EXERCISE: Nothing may be dropped. Retype the whole listing exactly.

###

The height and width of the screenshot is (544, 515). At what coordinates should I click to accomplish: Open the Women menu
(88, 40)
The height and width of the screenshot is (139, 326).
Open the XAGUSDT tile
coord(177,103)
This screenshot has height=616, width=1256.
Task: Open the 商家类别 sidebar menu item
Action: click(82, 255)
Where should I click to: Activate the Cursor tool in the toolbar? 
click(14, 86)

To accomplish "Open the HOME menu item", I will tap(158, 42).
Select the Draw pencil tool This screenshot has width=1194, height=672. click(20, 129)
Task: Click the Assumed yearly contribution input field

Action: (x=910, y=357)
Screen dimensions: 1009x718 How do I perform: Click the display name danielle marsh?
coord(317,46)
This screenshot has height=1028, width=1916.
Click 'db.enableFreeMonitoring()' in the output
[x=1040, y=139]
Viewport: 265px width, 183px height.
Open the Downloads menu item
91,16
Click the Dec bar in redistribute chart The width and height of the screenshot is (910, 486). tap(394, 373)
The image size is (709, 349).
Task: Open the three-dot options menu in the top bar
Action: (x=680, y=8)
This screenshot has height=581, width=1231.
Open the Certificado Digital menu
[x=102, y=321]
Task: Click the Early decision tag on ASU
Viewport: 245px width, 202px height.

###

ANSWER TO THIS EXERCISE:
The height and width of the screenshot is (544, 515). At what coordinates should I click to accomplish: Open the Women menu
(88, 40)
The height and width of the screenshot is (139, 326).
Open the XAGUSDT tile
coord(177,103)
This screenshot has height=616, width=1256.
Task: Open the 商家类别 sidebar menu item
Action: click(82, 255)
Where should I click to: Activate the Cursor tool in the toolbar? 
click(14, 86)

To accomplish "Open the HOME menu item", I will tap(158, 42).
Select the Draw pencil tool This screenshot has width=1194, height=672. click(20, 129)
Task: Click the Assumed yearly contribution input field

Action: (x=910, y=357)
Screen dimensions: 1009x718 How do I perform: Click the display name danielle marsh?
coord(317,46)
This screenshot has height=1028, width=1916.
Click 'db.enableFreeMonitoring()' in the output
[x=1040, y=139]
Viewport: 265px width, 183px height.
Open the Downloads menu item
91,16
Click the Dec bar in redistribute chart The width and height of the screenshot is (910, 486). tap(394, 373)
The image size is (709, 349).
Task: Open the three-dot options menu in the top bar
Action: (x=680, y=8)
This screenshot has height=581, width=1231.
Open the Certificado Digital menu
[x=102, y=321]
Task: Click the Early decision tag on ASU
Viewport: 245px width, 202px height.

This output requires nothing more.